**TEXT FOR ANALYSIS**
● ● ● ● ●

Buried in that same edition of the Times was a short paragraph by Scott Shane: “What is missing from the public report is what many Americans most eagerly anticipated: hard evidence to back up the agencies’ claims that the Russian government engineered the election attack. That is a significant omission.”
Omission? No hard evidence? No problem. The publication of the Jan. 6, 2017 assessment got the ball rolling. And Democrats like Adam Schiff (D-Calif.) ranking member of the House Intelligence Committee, were kicking the ball hard down the streets of Washington. On Jan. 25, 2017, I had a chance to confront Schiff personally about the lack of evidence — something that even Obama had acknowledged just before slipping out the door. I think our two-minute conversation speaks volumes.
Now I absolutely look forward to dealing with Adam Schiff from my new position as CIA director. I will ask him to show me the evidence of “Russian hacking” that he said he could not show me on Jan. 25, 2017 – on the chance his evidence includes more than reports from the New York Times.

● ● ● ● ●

**TASK INSTRUCTIONS**
**a)** Which people does the passage on Adam Schiff and the missing evidence of Russian hacking mention by name? List every one.
**b)** Pick up the passage on Adam Schiff and the missing evidence of Russian hacking after its final sentence and carry it on in the same voice.

● ● ● ● ●

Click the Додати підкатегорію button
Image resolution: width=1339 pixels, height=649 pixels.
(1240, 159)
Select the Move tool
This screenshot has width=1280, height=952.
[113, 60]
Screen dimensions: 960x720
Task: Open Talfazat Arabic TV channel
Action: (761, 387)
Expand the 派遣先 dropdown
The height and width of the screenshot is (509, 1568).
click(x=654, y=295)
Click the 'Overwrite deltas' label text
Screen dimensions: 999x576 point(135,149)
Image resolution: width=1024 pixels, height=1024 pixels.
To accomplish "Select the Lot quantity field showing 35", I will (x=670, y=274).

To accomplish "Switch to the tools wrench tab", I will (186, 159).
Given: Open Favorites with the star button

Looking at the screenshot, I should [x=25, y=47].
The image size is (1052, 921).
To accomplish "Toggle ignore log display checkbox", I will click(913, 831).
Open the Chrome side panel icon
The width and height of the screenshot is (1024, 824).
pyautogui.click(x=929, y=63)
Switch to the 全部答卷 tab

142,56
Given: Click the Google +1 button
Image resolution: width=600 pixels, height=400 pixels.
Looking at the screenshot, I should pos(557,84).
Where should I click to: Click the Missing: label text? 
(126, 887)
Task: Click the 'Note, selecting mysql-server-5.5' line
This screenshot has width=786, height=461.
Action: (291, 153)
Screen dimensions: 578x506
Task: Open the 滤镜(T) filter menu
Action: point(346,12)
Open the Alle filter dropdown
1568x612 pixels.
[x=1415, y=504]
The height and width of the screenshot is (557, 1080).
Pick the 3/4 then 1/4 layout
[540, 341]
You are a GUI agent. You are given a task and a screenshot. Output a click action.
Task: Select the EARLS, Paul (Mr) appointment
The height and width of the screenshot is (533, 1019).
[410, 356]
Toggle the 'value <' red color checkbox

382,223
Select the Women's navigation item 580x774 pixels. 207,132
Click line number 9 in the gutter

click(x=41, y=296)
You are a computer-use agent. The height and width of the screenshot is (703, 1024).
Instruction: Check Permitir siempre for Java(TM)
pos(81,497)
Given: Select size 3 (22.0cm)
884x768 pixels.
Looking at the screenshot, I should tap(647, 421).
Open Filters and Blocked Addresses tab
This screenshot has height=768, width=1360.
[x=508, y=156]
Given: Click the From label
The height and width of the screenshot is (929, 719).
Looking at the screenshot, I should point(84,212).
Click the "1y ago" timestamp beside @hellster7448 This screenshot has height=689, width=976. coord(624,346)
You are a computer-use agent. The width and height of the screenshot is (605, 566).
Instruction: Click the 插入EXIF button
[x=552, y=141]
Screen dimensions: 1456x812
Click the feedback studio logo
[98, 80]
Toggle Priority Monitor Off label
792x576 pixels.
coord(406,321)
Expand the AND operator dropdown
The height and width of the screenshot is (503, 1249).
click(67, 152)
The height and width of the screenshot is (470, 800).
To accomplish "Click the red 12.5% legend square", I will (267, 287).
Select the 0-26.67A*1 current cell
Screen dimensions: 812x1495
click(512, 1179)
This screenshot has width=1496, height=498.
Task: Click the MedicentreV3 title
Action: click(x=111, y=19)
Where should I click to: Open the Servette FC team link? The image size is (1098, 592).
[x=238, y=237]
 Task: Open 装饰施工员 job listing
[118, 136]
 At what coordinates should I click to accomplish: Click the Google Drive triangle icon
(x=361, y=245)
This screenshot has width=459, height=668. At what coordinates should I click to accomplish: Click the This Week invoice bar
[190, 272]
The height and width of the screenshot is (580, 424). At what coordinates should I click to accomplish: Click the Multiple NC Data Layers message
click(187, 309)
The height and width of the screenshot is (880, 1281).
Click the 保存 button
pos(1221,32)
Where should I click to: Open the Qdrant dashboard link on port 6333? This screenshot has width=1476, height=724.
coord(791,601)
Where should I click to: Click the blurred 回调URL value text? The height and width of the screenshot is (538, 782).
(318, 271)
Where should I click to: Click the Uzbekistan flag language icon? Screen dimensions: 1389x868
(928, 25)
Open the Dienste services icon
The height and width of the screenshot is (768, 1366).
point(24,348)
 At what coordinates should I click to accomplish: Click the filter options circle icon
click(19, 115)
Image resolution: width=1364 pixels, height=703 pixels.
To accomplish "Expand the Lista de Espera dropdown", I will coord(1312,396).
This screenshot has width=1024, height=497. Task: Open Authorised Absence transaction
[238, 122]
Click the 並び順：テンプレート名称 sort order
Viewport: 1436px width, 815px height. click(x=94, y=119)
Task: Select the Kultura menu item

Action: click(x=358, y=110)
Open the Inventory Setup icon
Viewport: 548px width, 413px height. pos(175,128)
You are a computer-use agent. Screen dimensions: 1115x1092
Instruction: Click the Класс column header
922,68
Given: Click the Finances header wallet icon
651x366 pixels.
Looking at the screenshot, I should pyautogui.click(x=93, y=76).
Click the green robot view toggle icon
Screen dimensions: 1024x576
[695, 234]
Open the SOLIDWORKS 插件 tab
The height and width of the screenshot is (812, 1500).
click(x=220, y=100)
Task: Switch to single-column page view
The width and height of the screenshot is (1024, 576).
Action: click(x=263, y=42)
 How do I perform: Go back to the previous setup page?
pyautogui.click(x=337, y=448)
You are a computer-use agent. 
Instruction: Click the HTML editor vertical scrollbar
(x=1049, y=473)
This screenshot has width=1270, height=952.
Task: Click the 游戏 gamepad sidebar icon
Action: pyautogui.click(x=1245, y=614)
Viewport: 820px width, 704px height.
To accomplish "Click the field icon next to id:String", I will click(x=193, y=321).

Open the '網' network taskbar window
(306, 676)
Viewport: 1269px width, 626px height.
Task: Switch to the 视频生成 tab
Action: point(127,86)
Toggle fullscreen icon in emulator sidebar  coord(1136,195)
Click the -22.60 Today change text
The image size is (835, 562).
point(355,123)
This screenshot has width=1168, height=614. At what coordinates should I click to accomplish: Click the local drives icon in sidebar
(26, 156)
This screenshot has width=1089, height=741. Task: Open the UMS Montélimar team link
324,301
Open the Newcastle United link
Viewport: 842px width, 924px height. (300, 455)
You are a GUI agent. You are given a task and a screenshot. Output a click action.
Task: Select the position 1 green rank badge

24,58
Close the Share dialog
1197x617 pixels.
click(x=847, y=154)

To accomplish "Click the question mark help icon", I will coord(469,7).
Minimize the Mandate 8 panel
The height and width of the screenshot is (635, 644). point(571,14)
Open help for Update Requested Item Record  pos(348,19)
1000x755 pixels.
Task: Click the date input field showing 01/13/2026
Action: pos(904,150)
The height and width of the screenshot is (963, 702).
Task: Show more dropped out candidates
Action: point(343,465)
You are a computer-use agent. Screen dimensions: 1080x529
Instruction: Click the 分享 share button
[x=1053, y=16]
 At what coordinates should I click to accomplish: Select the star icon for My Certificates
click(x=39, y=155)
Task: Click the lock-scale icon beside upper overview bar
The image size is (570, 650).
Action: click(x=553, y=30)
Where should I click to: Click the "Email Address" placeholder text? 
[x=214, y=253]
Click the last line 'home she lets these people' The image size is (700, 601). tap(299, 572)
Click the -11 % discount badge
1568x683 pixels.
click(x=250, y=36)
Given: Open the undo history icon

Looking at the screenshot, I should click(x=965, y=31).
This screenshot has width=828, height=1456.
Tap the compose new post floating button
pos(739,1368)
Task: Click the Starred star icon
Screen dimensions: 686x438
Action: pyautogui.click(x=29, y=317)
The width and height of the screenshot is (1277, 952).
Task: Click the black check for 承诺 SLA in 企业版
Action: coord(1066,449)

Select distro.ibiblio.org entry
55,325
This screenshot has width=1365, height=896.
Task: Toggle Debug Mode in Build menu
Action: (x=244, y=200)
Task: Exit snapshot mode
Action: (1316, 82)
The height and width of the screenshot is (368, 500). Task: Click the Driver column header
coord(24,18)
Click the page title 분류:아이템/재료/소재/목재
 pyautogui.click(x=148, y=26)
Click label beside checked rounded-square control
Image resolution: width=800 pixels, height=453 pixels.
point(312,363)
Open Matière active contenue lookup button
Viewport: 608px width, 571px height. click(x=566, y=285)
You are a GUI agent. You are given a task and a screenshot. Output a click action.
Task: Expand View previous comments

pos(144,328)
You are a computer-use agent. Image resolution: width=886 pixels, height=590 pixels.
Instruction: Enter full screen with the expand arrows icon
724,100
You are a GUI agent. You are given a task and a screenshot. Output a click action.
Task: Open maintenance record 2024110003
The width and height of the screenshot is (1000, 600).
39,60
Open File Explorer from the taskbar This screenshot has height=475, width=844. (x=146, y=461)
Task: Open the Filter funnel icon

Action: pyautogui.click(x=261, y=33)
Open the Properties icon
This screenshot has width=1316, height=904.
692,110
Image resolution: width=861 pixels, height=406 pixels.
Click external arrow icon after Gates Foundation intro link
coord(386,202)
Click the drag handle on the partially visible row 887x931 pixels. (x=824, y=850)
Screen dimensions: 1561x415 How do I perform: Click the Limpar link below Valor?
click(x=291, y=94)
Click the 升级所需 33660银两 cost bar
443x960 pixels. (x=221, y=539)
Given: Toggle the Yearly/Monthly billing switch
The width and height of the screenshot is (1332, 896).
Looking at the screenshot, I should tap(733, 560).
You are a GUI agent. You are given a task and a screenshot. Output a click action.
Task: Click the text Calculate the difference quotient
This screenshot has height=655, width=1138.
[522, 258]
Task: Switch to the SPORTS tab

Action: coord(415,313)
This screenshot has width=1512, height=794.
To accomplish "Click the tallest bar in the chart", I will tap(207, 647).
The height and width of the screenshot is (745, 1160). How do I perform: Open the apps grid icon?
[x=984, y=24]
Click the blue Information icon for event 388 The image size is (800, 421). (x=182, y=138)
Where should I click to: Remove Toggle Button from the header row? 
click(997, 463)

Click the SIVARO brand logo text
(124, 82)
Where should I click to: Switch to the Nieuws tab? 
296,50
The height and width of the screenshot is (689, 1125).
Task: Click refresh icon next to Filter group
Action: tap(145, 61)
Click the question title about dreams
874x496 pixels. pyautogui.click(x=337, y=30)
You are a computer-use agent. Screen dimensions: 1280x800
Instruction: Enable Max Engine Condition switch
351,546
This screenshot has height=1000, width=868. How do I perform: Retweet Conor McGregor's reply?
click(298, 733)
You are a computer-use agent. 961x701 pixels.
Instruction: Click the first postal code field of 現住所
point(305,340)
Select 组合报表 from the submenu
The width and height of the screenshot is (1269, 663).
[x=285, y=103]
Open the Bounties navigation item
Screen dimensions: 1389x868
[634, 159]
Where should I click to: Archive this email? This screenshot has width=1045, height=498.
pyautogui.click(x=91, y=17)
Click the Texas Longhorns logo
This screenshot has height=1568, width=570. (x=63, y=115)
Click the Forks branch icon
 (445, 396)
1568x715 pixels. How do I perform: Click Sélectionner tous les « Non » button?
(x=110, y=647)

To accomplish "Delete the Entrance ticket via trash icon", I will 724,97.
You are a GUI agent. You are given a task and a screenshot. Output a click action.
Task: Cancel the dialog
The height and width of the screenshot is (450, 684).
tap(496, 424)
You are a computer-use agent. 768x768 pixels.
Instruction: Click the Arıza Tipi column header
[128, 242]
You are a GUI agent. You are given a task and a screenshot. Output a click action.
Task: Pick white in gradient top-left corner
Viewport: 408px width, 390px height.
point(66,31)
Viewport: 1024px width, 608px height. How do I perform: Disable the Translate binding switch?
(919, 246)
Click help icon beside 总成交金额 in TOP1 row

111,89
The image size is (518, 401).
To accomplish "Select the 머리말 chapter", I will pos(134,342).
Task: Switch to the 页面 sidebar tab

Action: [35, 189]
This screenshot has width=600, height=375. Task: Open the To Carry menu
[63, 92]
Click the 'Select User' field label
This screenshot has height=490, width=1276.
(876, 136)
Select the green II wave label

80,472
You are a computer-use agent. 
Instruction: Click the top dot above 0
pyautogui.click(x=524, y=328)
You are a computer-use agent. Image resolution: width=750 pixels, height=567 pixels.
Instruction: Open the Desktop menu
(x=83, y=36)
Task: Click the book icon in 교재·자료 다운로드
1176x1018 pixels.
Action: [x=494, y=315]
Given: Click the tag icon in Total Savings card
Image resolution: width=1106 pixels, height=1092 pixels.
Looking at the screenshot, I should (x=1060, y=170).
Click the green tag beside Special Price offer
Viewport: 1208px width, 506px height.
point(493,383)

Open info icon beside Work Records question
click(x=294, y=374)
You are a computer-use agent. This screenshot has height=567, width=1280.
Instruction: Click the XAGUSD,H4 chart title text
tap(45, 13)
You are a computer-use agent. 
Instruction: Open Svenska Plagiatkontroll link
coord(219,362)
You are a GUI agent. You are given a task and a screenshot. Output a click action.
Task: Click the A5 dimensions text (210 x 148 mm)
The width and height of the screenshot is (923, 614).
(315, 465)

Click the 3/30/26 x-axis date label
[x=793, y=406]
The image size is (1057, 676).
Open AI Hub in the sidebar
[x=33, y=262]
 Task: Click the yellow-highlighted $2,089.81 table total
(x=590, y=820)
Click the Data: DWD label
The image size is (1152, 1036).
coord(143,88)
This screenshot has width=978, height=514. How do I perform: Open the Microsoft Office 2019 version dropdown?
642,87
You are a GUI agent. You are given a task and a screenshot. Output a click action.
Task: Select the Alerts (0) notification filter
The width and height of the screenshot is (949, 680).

● ● ● ● ●

**PER-TASK OUTPUTS**
**a)** Scott Shane, Adam Schiff, Obama

**b)**
Sources
Intelligence analysts put great weight, of course, on sources. The authors of the lede, banner-headlined NYT article of Jan. 7, 2017 were Michael D. Shear and David E. Sanger; Sanger has had a particularly checkered career, while always landing on his feet. Despite his record of parroting CIA handouts (or perhaps partly because of it), Sanger is now the NYT’s chief Washington correspondent.
Those whose memories go back more than 15 years may recall his promoting weapons of mass destruction in Iraq as flat fact. In a July 29, 2002 article co-written with Them Shanker, for example, Iraq’s (non-existent) “weapons of mass destruction” appear no fewer than seven times as flat fact.
More instructive still, in May 2005, when first-hand documentary evidence from the now-famous “Downing Street Memorandum” showed that President George W. Bush had decided by early summer 2002 to attack Iraq, the NYT ignored it for six weeks until David Sanger rose to the occasion with a tortured report claiming just the opposite. The title given his article of June 13 2005 was “Prewar British Memo Says War Decision Wasn’t Made.”
Against this peculiar reporting record, I was not inclined to take at face value the Jan. 7, 2017 report he co-authored with Michael D. Shear – “Putin Led a Complex Cyberattack Scheme to Aid Trump, Report Finds.”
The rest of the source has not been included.